◆ Problem details:
The lines to copy run from the one containing "The height and" to the very end of the records; give them exactly, and only them, without pictures.

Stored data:
────────────────

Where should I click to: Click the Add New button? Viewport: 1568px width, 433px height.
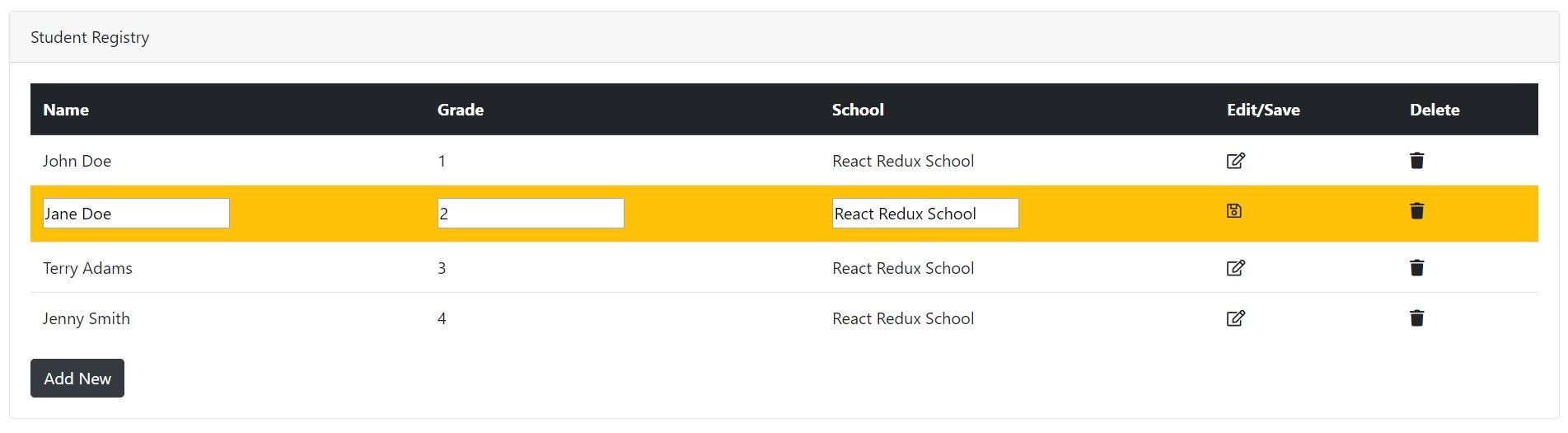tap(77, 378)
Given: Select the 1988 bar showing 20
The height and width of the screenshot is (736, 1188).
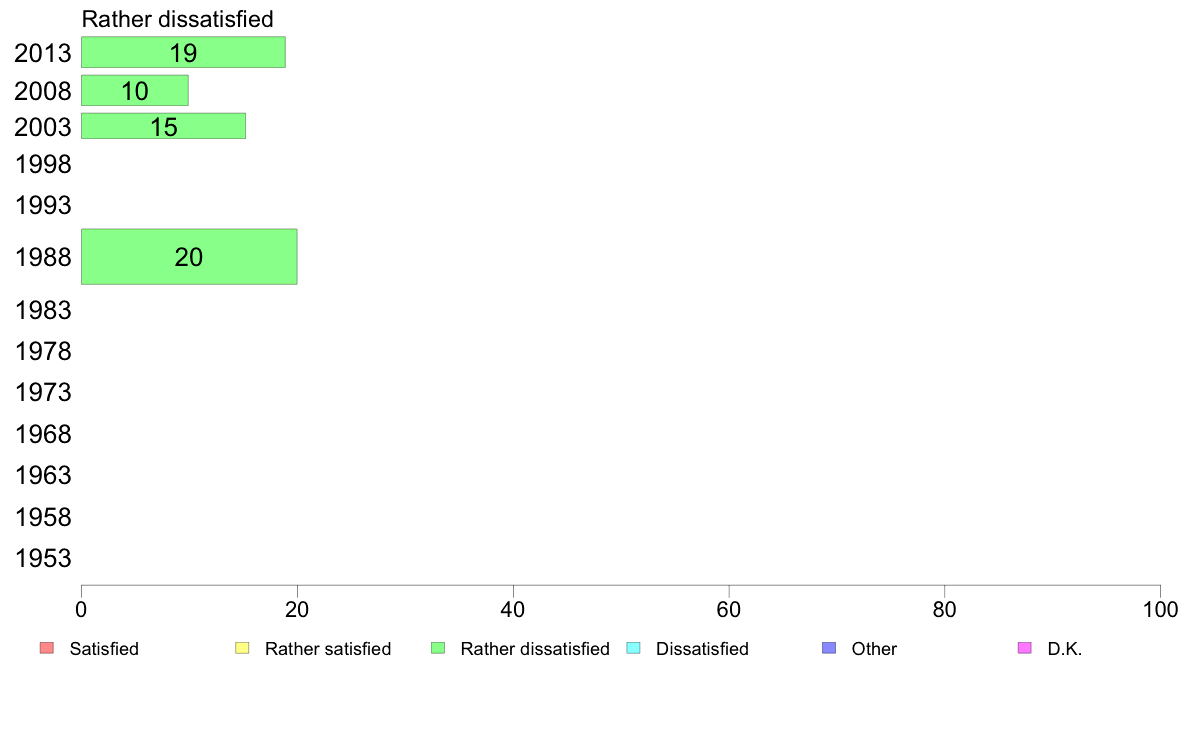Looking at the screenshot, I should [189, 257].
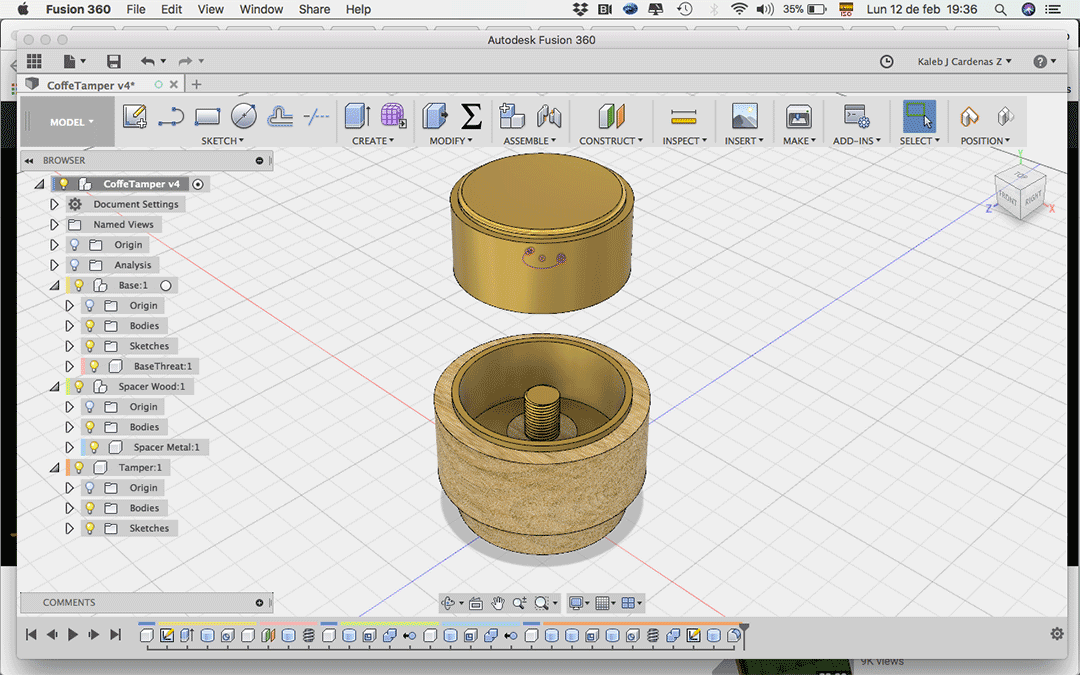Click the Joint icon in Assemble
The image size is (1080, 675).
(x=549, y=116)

────────────────

◆ Problem solution:
The height and width of the screenshot is (736, 1188).
Looking at the screenshot, I should [189, 257].
Click the Joint icon in Assemble
The image size is (1080, 675).
(x=549, y=116)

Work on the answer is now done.